Lucky did bounce back, just like many of the rescued animals in their care. The dogs present Friday included: Lucky, Beauty, Ginger, Spice, Rosie Posie, Macy, Tootsie, Sugar Two, Buckshot and Junebug.
Clyde Drewry said he acknowledge the emotional attachment he and his wife have toward every animal they keep.
"We try to treat them all the same," Clyde Drewry said. "But of course, we do have our favorites."
Dogs, however, are not the only animals entrusted to the Drewrys care.
Faye Drewry said recent efforts were made to make sure the felines were satisfied with their onsite accommodations.
"We built them a big cat house, but they didn't seem to like that, so we got them their own porch which they've really taken to," she said. "We try to constantly make it fun for all of them."

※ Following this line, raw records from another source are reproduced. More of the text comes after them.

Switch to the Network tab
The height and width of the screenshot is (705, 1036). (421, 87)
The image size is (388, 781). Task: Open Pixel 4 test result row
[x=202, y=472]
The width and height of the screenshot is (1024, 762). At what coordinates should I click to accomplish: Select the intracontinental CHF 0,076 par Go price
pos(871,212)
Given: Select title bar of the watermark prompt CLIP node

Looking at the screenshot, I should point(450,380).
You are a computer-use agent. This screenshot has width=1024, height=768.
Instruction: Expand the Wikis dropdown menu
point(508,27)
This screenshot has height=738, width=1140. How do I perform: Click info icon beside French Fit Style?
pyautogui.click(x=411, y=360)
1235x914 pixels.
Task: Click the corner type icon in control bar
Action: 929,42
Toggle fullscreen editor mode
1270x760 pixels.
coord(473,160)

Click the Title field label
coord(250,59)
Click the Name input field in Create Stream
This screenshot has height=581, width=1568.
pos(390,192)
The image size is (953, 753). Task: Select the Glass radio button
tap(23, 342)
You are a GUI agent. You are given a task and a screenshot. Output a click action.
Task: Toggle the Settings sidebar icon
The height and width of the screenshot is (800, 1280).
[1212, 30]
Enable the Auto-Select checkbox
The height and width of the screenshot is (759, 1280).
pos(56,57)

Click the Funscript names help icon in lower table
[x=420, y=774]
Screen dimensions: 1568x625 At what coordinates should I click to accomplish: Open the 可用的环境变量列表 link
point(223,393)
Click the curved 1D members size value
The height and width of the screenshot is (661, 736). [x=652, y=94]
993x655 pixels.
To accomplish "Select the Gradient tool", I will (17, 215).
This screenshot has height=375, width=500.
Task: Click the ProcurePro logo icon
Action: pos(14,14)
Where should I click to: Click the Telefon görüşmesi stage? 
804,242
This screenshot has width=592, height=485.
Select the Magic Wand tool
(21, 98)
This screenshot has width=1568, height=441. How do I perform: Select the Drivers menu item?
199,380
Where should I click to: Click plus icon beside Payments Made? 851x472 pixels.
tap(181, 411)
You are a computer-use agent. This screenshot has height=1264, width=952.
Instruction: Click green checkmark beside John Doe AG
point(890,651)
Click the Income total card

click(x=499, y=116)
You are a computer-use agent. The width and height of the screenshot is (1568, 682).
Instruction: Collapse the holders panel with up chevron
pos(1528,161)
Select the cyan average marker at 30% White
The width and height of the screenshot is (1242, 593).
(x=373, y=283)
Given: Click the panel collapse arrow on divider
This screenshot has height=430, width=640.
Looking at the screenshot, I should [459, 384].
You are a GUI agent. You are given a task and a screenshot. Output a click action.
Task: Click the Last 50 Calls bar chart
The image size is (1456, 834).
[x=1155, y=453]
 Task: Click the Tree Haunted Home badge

Faye Drewry said she cherishes the times when her granddaughter, Waverly, who was born with spina bifida, comes to the house and shares a special connection with one of the cats.
"He and Waverly are best friends," she said. "He has never raised a claw at her and he actually knows when we are pulling into the driveway that she's in the car."
Faye Drewry said all the animals at the house have been spayed or neutered, but the couple is not actively looking to take on more animals.
"We're not really adopting anymore because it's getting hard to afford, and we want to focus our attention on the ones we already have," Faye Drewry said.
While the couple admits that caring for so many animals can be tricky, Faye Drewry said she looks at her four-legged family as a blessed burden she wouldn't trade for the world.
"The ability to love animals is something God gives us, and you're animals will always love you even when no one else does," she said."As long as Clyde and I are alive and have the ability, we will take care of the animals that come into our lives."